The Department for Transport have considered these measures for routine screening purposes and have conducted their own investigations into their use. As a follow on from this work, Professor Lincoln and I have continued to develop and validate cognitive assessment batteries for people with Parkinson's disease, MS and dementia. This work is on going.
7. NB Lincoln1, J Taylor1 and KA Radford1 Inter-rater reliability of the Nottingham Neurological Driving Assessment for people with dementia – a preliminary evaluation. Clinical Rehabilitation 2012; 26:836-839
This study was designed to examine the inter-rater reliability of the Nottingham Neurological Driving Assessment, the road test used in previous research. Six drivers with dementia were assessed for their safety to drive on a set route while being observed by two driving assessors, who were experienced in assessing safety to drive in people with dementia.

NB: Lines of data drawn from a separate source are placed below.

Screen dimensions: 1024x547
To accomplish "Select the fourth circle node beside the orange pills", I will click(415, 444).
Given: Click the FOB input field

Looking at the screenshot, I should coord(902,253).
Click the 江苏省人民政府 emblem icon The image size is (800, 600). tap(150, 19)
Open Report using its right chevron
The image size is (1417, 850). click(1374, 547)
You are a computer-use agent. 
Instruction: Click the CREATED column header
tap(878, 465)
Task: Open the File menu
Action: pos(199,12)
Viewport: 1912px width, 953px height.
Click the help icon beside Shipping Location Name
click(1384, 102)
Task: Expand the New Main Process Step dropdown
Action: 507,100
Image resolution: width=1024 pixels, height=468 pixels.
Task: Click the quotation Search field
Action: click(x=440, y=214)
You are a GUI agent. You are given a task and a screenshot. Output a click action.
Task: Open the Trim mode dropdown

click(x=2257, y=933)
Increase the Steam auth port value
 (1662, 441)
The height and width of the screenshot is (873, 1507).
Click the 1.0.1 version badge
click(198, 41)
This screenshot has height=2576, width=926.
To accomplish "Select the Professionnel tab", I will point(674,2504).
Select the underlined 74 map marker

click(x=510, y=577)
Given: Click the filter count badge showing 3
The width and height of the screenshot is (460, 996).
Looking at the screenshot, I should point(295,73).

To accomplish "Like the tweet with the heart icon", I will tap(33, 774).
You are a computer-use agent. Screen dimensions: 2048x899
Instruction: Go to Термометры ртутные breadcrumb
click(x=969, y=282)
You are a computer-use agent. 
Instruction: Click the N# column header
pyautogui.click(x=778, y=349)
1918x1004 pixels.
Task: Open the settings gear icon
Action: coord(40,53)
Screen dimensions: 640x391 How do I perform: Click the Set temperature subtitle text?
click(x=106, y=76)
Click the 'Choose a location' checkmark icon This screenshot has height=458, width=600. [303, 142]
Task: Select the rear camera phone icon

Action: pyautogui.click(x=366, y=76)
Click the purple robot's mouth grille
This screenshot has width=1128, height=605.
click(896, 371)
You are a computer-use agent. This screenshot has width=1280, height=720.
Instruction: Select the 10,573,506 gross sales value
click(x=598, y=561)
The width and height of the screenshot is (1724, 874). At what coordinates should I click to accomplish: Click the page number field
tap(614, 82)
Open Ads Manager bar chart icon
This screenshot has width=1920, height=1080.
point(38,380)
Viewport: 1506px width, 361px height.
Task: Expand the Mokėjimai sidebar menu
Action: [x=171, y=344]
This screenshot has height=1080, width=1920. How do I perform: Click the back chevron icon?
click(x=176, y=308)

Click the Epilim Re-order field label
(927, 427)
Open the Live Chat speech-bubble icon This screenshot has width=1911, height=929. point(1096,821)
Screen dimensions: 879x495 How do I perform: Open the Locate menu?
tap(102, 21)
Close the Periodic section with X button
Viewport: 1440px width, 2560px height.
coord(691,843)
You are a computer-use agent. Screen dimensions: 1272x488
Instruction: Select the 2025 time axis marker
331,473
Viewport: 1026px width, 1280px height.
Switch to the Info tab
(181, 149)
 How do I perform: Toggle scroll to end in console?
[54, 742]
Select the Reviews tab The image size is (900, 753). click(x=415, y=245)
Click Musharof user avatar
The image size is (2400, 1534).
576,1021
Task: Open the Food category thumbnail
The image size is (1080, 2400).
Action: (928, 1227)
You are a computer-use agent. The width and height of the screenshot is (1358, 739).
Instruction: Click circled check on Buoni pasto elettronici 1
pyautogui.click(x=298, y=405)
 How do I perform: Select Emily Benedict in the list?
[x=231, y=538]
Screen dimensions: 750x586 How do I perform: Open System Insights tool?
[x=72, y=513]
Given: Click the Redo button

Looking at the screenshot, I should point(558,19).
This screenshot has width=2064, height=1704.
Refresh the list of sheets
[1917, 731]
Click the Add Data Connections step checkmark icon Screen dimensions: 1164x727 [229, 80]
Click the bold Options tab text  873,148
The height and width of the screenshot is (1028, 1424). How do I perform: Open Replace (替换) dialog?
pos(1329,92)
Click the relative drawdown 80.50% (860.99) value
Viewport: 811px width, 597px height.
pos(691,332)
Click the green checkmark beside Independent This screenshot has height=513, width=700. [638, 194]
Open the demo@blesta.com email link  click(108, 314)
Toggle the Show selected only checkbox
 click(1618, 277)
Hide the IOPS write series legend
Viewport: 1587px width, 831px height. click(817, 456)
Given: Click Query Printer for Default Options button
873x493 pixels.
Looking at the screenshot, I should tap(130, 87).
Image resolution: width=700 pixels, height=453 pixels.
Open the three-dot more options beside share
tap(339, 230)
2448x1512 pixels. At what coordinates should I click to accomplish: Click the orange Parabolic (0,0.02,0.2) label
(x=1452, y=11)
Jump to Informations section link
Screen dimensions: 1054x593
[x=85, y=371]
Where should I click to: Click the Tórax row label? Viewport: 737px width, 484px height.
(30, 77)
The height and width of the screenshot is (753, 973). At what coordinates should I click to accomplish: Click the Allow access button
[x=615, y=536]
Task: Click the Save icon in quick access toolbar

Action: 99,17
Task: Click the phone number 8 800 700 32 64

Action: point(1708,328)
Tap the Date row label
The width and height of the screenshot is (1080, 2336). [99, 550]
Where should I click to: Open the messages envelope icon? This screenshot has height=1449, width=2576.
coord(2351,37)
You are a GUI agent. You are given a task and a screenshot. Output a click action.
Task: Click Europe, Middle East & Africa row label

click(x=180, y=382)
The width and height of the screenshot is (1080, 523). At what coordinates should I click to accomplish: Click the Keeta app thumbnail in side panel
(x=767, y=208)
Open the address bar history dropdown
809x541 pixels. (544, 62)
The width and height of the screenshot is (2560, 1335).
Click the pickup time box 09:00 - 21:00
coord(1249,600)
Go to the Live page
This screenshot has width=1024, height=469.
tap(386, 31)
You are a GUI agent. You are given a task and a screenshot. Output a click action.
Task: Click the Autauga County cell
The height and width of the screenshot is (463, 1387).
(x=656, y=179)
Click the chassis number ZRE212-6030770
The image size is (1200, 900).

There was perfect agreement in the overall decisions about safety to drive. There were significant discrepancies between correct or minor error and major error on six of the 25 items of the road test involving three participants. This shows overall disagreement on 4% of observations, indicating high agreement between assessors.
Present Research
The Rookwood driving Battery was developed for assessing fitness to drive for people who attended a specialist driving assessment centre. Current studies are comparing the classification of safety to drive made using the Rookwood Battery with the Dementia Drivers Screening Assessment for drivers with dementia and the Multiple Sclerosis Drivers Screening Assessment for drivers’ with multiple sclerosis.
The results so far suggest the Rookwood Driving Battery assess more people with dementia as unsafe to drive compared to the Dementia Drivers Screening Assessment and fewer people with multiple sclerosis as unsafe to drive compared to the Multiple Sclerosis Drivers Screening Assessment. Therapists need to be aware of these discrepancies when assessing patients. These results also indicate that further validation studies are needed.